Hope is as hollow as fear. ~ Tao Te Ching, Verse 13 (translation by Stephen Mitchell, 1995)
For many years, I was in a small meditation group. We met once a week to sit together and to talk through Buddhist teachings. One of our favorite teachers was (and is!) Buddhist nun, Pema Chödrön. Her work is so profound and deep that we would often read just a couple of pages and then talk for an hour to try to sort it out.
In her seminal book, When Things Fall Apart: Heart Advice for Difficult Times, Ani Pema writes
“If we’re willing to give up hope that insecurity and pain can be exterminated, then we can have the courage to relax with the groundlessness of our situation. This is the first step on the path.”
We talked about this idea for a long time: that hope and fear are two sides of a not-very-helpful coin. Fear is aversion, pushing away something we don’t want. Hope is grasping something we do. Neither state is conducive to peace. Intellectually, we all agreed with this.
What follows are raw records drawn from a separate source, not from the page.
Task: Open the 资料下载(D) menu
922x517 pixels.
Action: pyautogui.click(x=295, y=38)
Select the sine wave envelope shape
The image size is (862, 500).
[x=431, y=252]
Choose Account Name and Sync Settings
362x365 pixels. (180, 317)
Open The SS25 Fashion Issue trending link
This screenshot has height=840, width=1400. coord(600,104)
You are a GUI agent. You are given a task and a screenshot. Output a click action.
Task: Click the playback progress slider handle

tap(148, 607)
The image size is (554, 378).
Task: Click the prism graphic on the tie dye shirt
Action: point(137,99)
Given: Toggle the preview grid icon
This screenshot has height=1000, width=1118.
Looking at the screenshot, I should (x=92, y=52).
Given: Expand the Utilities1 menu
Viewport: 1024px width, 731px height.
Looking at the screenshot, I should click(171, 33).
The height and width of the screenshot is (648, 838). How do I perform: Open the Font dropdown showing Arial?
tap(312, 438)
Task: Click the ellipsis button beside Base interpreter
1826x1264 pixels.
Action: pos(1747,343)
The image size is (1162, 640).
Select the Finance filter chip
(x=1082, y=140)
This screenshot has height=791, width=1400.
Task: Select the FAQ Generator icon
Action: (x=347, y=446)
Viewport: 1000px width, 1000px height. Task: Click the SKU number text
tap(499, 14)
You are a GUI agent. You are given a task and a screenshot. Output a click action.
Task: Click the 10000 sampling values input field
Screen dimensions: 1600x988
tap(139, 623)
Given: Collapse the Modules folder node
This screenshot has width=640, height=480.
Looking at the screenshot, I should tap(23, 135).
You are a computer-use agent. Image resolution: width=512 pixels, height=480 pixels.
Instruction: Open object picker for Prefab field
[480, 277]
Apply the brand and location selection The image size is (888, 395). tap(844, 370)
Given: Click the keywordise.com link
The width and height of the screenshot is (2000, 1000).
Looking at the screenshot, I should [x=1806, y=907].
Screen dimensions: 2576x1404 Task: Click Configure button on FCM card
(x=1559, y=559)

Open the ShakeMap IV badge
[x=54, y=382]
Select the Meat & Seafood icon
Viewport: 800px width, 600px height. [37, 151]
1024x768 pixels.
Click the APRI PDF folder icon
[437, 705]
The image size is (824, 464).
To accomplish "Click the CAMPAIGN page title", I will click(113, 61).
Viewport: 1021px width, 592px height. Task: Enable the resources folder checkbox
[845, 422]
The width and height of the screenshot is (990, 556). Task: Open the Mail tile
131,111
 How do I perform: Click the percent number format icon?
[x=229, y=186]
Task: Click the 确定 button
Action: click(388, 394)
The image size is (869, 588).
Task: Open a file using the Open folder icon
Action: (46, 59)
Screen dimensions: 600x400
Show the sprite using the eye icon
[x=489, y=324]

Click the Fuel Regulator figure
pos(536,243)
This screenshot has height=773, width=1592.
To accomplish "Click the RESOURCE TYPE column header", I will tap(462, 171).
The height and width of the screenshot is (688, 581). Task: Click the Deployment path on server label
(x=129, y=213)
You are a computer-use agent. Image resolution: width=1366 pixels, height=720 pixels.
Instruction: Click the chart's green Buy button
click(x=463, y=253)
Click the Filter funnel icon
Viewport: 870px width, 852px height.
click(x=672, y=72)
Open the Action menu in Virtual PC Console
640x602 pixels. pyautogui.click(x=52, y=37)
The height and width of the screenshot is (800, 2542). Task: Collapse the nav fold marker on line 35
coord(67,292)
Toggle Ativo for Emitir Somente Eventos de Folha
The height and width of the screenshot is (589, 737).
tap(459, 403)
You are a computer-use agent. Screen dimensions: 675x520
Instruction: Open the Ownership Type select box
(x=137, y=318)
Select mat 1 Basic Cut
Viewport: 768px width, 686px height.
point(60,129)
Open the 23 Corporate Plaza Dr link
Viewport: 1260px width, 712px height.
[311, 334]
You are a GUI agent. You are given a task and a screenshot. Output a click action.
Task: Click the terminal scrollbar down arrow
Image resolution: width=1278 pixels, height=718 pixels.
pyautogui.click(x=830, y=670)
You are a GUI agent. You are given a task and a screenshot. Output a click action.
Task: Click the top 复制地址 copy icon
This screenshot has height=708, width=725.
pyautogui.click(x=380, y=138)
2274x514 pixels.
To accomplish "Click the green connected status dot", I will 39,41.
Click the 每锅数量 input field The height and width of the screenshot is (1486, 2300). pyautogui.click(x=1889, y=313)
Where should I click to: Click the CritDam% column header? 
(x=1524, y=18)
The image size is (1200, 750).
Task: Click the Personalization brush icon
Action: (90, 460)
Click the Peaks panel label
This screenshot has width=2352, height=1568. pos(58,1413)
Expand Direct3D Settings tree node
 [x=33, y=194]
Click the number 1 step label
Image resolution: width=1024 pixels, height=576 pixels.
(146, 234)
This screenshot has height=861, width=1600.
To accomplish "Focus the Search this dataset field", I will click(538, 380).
But “hopelessness”? That seemed like a hard place to land.
As a nod to all those conversations, one holiday season I gave those four friends little fridge magnets that said:
Abandon Hope.
They were not universally well-received. One woman’s husband upon seeing it tossed it directly into the trash.
Modern culture – particularly in advertising, marketing and politics – uses fear to push us to do or buy something. In a recent interview, former Representative Adam Kinzinger said
“...things like fear and division raises money for political campaigns. And so [the press and politicians have] abused people that way. And the media has abused people to keep them hooked. Starting with, you know, most namely Rush Limbaugh and then Fox News and then now these, Right Side Broadcasting, Newsmax all these that are competing to get people angrier and angrier.”
I know I feel this heightened anger in myself and in the people around me. And it’s not only about politics.
“No one will like you if you have bad breath! Buy this mouthwash!” “If you don’t get electrolytes, you’ll get dehydrated! Buy this sugary sports drink!” “This country is a hellscape and only I can save you! Vote for me!”
In this context, hope seems like a much better approach.
And yet, I remember when I realized that campaigns of hope were really doing the same thing as campaigns of fear only on the sunnier, less swampy side of the street.
I’m not a huge fan of organized religion, in part, because they often dangle the lure of hope in front of vulnerable folks. Your life may be full of suffering now, they say from many a pulpit, but do as we say and the afterlife will be all sunshine and rainbows in the clouds with The Man himself! Hope is the illusion of certainty that things will work out the way we want.
In a recent episode of her Gathering Room podcast, Martha Beck points out that both hope and fear reside in the future and are both rungs on a shaky ladder. She quotes the Tao Te Ching:
Whether you go up the ladder or down it,
your position is shaky.
When you stand with your two feet on the ground,
you will always keep your balance.
By planting our feet in the present on the solid foundation of mindfulness and equanimity, we can let go of the shaky ladder of fear and hope.
As this intense presidential election unfolds, I keep watching my internal experience. Am I feeling the grip of fear and its attendant anger? (Um, yes, pretty much every day.) Am I feeling the surge and pull of hope? (Some days, sure.) Every time I feel myself recoil from what I’m afraid of or lean in toward what I want, I remind myself that hope and fear are two sides of the future – and that is a shaky ladder to stand on.
I do my best to let go of fear...and hope. I do my best to use mindfulness and equanimity to relax into the present where I can actually take wise, skillful action. As Pema says,
“Without giving up hope—that there's somewhere better to be, that there's someone better to be—we will never relax with where we are or who we are.”
I know, I know, it’s a tall order. I get it. The question I keep asking myself is how can I stay with my feet planted in the ground of mindfulness and equanimity while recognizing the truth of the unpredictable groundlessness that is human life?
I don’t expect the “Abandon Hope” fridge magnet to ever be a big seller. I get why one went straight into the garbage. But as challenging as it is to let go of the hope of hope, I see that it’s really no better than living in the fire of fear and anger.